TASK DESCRIPTION: All lines from the one containing "The image size is (1568, 672)." to the end of the listing below should be output exactly; omit the pictures.

DATASET ENTRIES:
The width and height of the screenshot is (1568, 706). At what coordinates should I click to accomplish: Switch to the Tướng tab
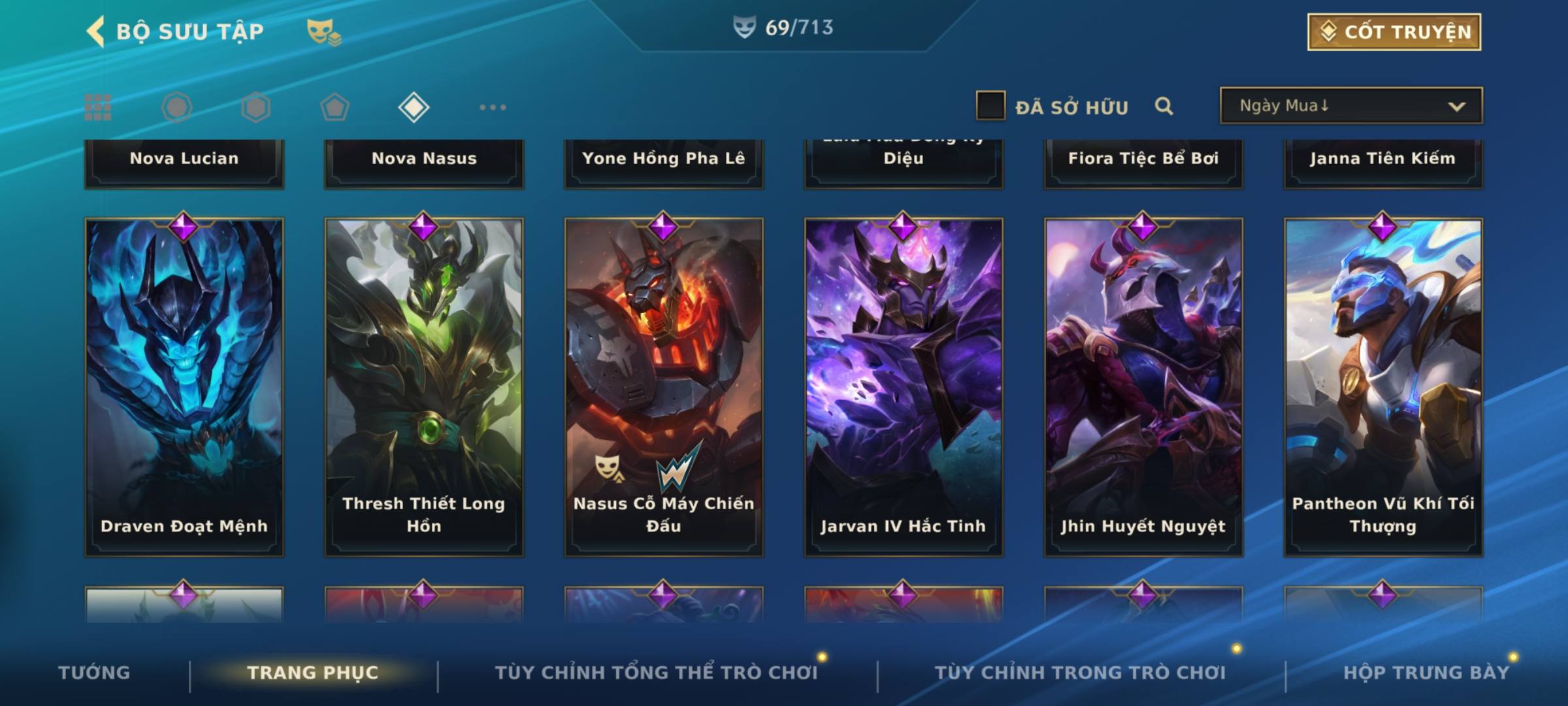(x=94, y=672)
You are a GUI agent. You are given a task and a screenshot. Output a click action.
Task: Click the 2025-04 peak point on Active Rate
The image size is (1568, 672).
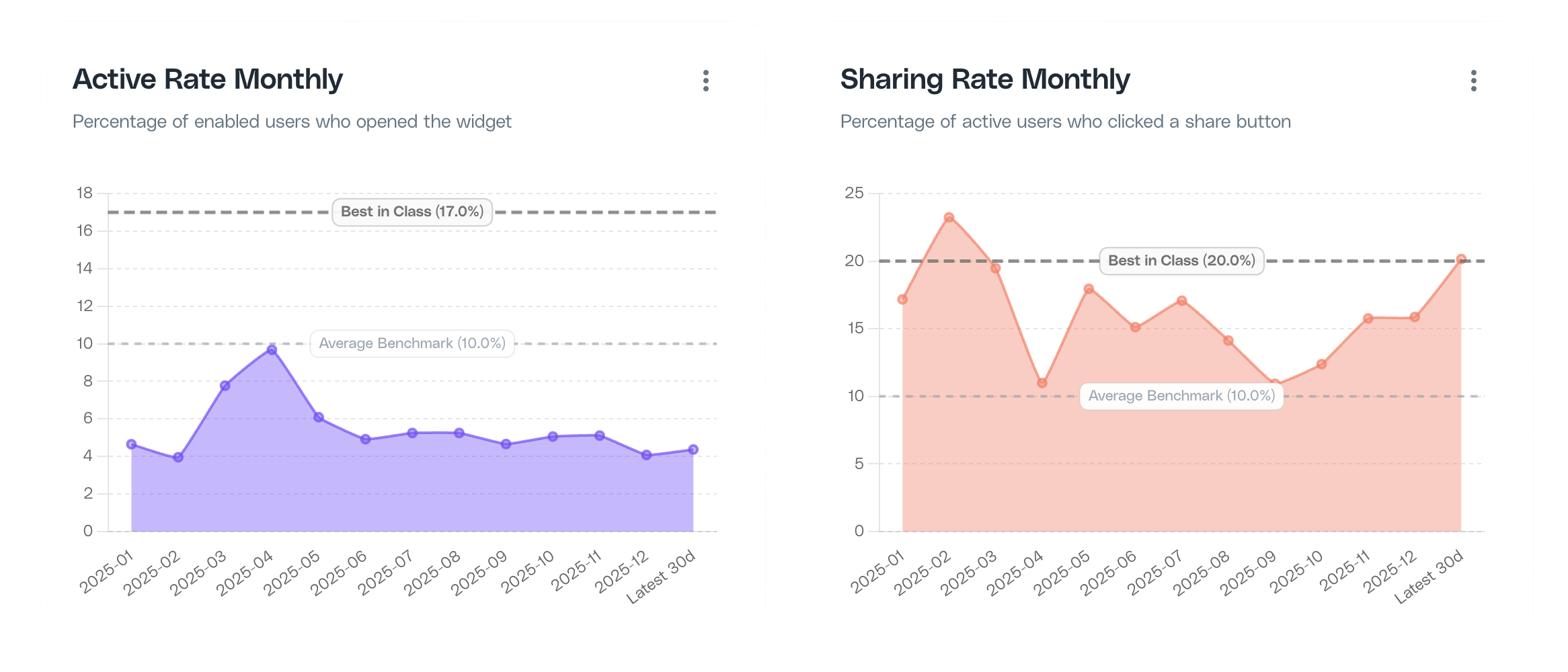(x=271, y=349)
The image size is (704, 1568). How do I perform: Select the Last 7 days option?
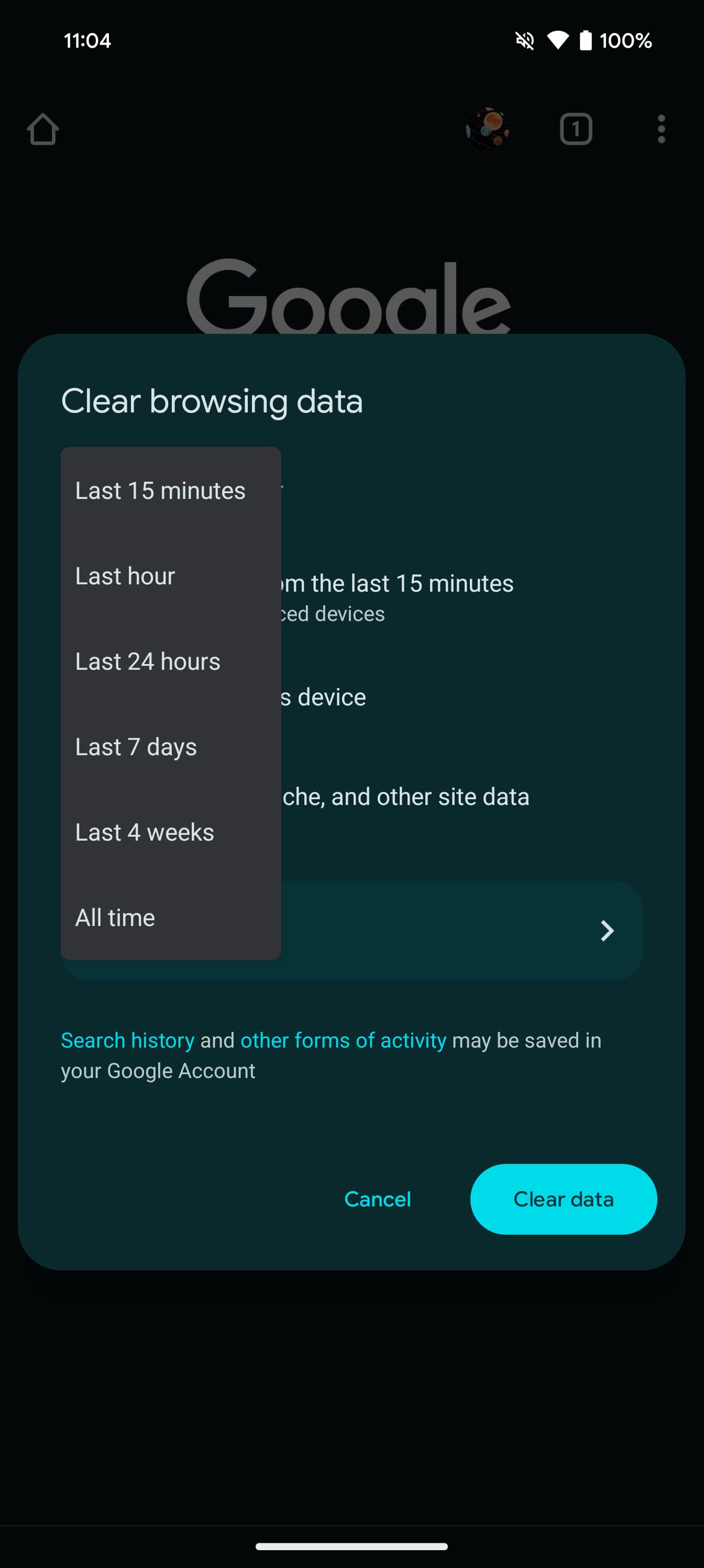pyautogui.click(x=136, y=747)
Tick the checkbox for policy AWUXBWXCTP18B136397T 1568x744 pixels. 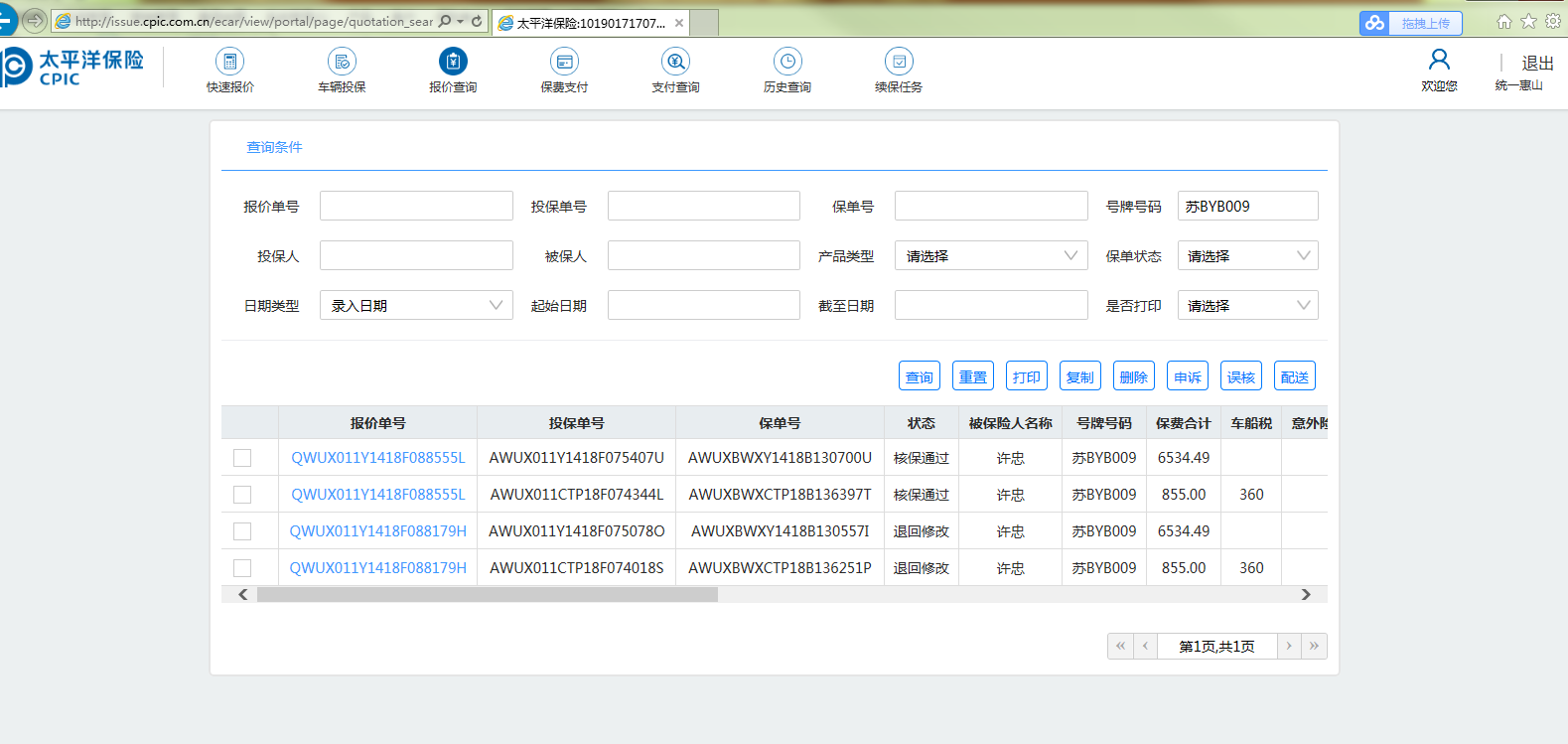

COMPLETED TASK:
The image size is (1568, 672).
(x=271, y=349)
The image size is (704, 1568). How do I perform: Select the Last 7 days option?
pyautogui.click(x=136, y=747)
Tick the checkbox for policy AWUXBWXCTP18B136397T 1568x744 pixels. 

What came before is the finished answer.